Ferrovia: Plenário pede união contra decisão do governo

O anúncio do investimento para a construção da Ferrovia Integração Centro-Oeste (Fico), ligando a região do Araguaia à Ferrovia Norte-Sul, em detrimento da construção da ferrovia entre o Porto de Tubarão e o Porto de Presidente Kennedy, foi pauta de pronunciamento e debate nesta segunda-feira (9) durante a sessão ordinária.

Para fazer o pronunciamento, subiu à tribuna o senador Ricardo Ferraço (PSDB-ES), que fez um apanhado histórico sobre a construção da Ferrovia Vitória-Minas e a produção de minério que passou a ser exportado para a Ásia via Porto de Tubarão.

Ferraço também fez uma retrospectiva das negociações que até então aconteceram envolvendo sua participação e o governo federal.
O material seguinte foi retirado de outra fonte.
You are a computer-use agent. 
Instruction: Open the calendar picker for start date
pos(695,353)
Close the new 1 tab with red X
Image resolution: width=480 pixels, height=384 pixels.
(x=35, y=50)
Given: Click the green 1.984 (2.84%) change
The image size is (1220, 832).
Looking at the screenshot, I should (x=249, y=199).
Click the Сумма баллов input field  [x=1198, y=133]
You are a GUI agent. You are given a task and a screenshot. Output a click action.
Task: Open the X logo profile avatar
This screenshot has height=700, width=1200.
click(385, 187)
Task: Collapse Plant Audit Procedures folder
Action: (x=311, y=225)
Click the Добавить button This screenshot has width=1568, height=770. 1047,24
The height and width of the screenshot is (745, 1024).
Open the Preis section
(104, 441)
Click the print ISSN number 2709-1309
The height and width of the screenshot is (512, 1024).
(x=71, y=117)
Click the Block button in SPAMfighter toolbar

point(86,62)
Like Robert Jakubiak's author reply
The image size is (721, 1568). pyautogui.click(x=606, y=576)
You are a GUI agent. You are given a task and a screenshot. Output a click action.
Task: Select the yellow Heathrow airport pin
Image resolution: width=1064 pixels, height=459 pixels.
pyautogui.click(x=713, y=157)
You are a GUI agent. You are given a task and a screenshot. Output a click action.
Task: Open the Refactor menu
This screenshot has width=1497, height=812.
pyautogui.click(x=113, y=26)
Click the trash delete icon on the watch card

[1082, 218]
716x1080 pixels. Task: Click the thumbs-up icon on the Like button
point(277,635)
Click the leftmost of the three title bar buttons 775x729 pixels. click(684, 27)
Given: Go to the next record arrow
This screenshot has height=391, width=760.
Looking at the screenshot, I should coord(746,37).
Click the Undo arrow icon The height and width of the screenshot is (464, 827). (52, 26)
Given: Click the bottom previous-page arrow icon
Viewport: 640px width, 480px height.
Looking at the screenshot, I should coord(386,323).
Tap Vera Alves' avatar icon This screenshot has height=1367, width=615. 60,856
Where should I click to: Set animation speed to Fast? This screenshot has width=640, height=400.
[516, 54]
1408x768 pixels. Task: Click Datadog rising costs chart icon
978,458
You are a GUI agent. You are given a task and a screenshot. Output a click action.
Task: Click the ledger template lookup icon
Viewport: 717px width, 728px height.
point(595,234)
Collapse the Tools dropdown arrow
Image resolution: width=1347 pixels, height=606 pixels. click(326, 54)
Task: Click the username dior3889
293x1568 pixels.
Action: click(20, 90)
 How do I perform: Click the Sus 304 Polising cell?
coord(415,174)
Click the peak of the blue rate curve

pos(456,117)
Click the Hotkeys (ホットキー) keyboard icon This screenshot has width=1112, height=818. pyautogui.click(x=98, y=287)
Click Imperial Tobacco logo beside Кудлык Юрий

Sobre o investimento na nova ferrovia, declarou que “é um projeto absolutamente identificado com a nossa história”.

O senador entende que os investimentos já feitos trouxeram impactos positivos para a economia e consequências negativas ao meio ambiente e considerou natural que estado seja contemplado com um novo ramal ferroviário. “Temos feito um diálogo há alguns anos com o governo federal e não nos apresentamos contra a renovação da concessão da ferrovia”.

Promessa

Ferraço projetou um vídeo no qual o presidente Temer (MDB), na inauguração do Aeroporto de Vitória, em março, faz promessa explícita de que a ferrovia ligando Tubarão, na Serra, à Presidente Kennedy, no sul do estado, seria construída.

“Eu quero fazer uma comunicação, nós não somos de prometer, somos de entregar, como estamos fazendo agora (referindo-se ao aeroporto). Mas vou ousar fazer uma promessa. A promessa de mandar agilizar todos os estudos e todas as medidas necessárias para esse ramal ferroviário que vai até o sul”, disse o presidente da República na ocasião.

A indignação do senador diante da mudança dos planos do governo federal levou políticos capixabas a buscarem diálogo e convencimento, segundo Ferraço, na expectativa de que o bom senso prevaleça. Ele lembrou que o Espírito Santo não está sozinho.

Conforme revelou, o Pará se sente prejudicado pelo o investimento na Fico, pois também será renovada cocessão da Ferrovia de Carajás. O ES e o Pará são os maiores exportadores de minério do Brasil e juntos escoam aproximadamente 2/3 da commodity, segundo o senador.

Para ele, a mudança de planos é “imoral e ilegal e que atenta contra os interesses do Espírito Santo”, e, de acordo com sua opinião, considera a Vale beneficiada pela alterção, uma vez que é de responsabilidade da empresa construir a ferrovia do Centro-Oeste. “Estamos falando também claramente com a Vale”, disse. “Ela está sendo muito covarde”, frisou.

Apelo

Ricardo Ferraço disse que acionou o Tribunal de Contas da União (TCU). Por outro lado, apelou para a união dos capixabas em torno da questão e sugeriu que seja formalizado um posicionamento sobre o tema. “Fazer um grande movimento que pudesse contar com todos os nossos partidos, acima das divergências políticas. Estamos em meio de um conflito muito forte e a Assembleia pode ajudar”.

Parlamentares apoiaram o senador. A deputada Janete de Sá (PMN) informou que já tinha elaborado um documento para colher assinaturas de todos os colegas da Casa e colocou à disposição da Mesa Diretora a carta já elaborada. O primeiro-vice-presidente, Marcelo Santos (PDT), considerou um “golpe” do governo federal e da Vale contra os interesses capixabas.

Uma possibilidade aventada pelo deputado Freitas (PSB) foi adiar o debate e a concessão para o próximo ano, “sob um governo eleito pelo povo”. Para Enivaldo dos Anjos (PSD), as empresas Vale, ArcelorMital e Samarco prejudicam o meio ambiente e não geram muitos impostos para o Estado.

Outros deputados como Amaro Neto (PRB), Dary Pagung (PRP), Theodorico Ferraço (DEM), Cláudia Lemos (PRB), Luzia Toledo (MDB), Rodrigo Coelho (PDT), Rafael Favatto (Patri) e Bruno Lamas (PSB) reforçaram necessidade de união entre parlamentares estaduais e bancada capixaba em Brasília.